Hey @Kristin_Grimpe, welcome to the Community!

I assume you get the error on the Deadline column? Those are dates so the column should be of Date type, not Lookup.

Forget the VLOOKUP and don’t mind the name. In Coda, Lookup column/data type means “row(s) from a table”. E.g. in your doc, Project is a single-select Lookup from Projects and Week is a single-select Lookup from Weeks. If you’re pulling dates, text values, numbers etc from those linked rows, those are not lookups but dates, text values, numbers etc :slight_smile:

So yeah, if you need to pull in the end of the week into Deadline column:

  1. Make it a formula thisRow.Week.End.
  2. Make it a Date column.

Oh, and just in case you’re missing it. You DON’T HAVE TO calculate e.g. Deadline as another filter formula based on week selection. E.g., DON’T EVER do this:

  CurrentValue.[Week #] = thisRow.Week.ToText()
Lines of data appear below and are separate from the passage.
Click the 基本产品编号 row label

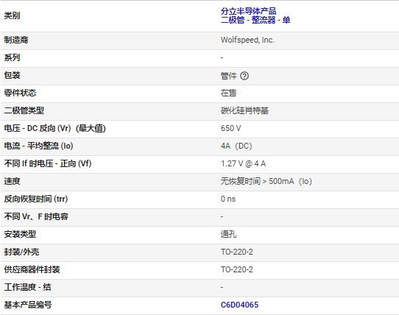pyautogui.click(x=28, y=305)
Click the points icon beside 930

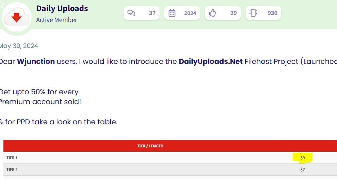click(x=253, y=13)
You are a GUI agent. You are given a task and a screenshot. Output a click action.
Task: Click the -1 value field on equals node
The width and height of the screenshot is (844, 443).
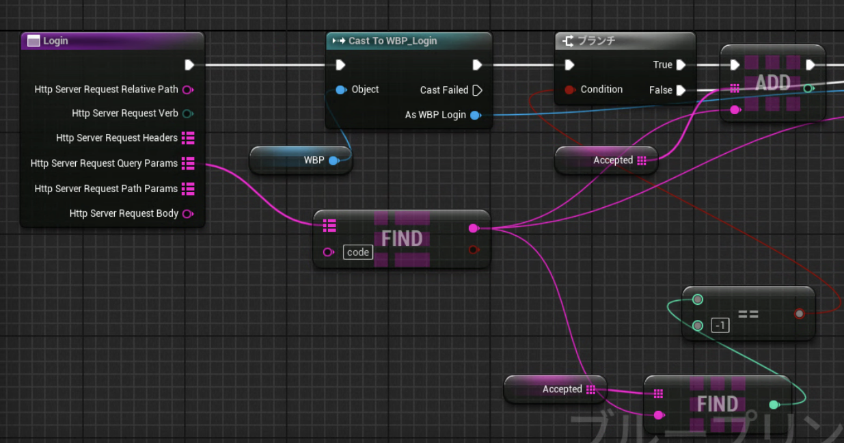(720, 326)
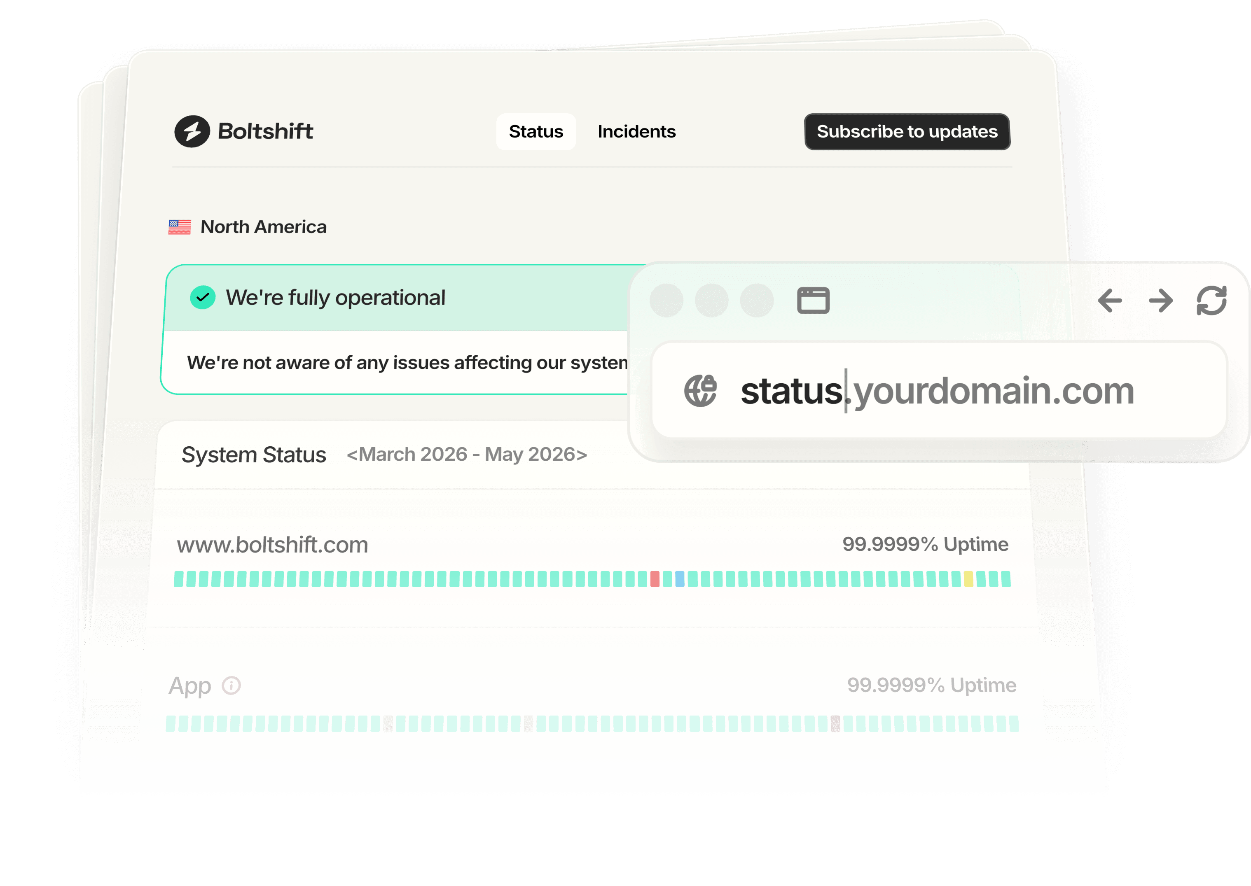Click the first gray window control dot

[666, 301]
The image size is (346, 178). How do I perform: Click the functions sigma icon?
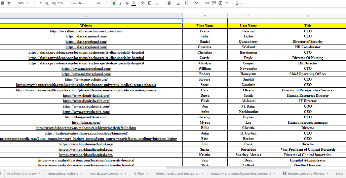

This is a common “I’ve been using Excel’s VLOOKUPs” way of solving this. Everything is wrong with this:

  • Linking data based on text values instead of lookups (row references)
  • Misusing ToText() to band-aid the above: “cast” a row reference to text
  • Not using .First() to unwrap the list-of-one
  • Using this in general.

In Coda, once you have a row reference selected/calculated into a lookup column, you can read associated properties by simply:




THANK YOU SO MUCH! That worked perfectly and is super easy to understand. I knew I was getting caught up in my Vookup head.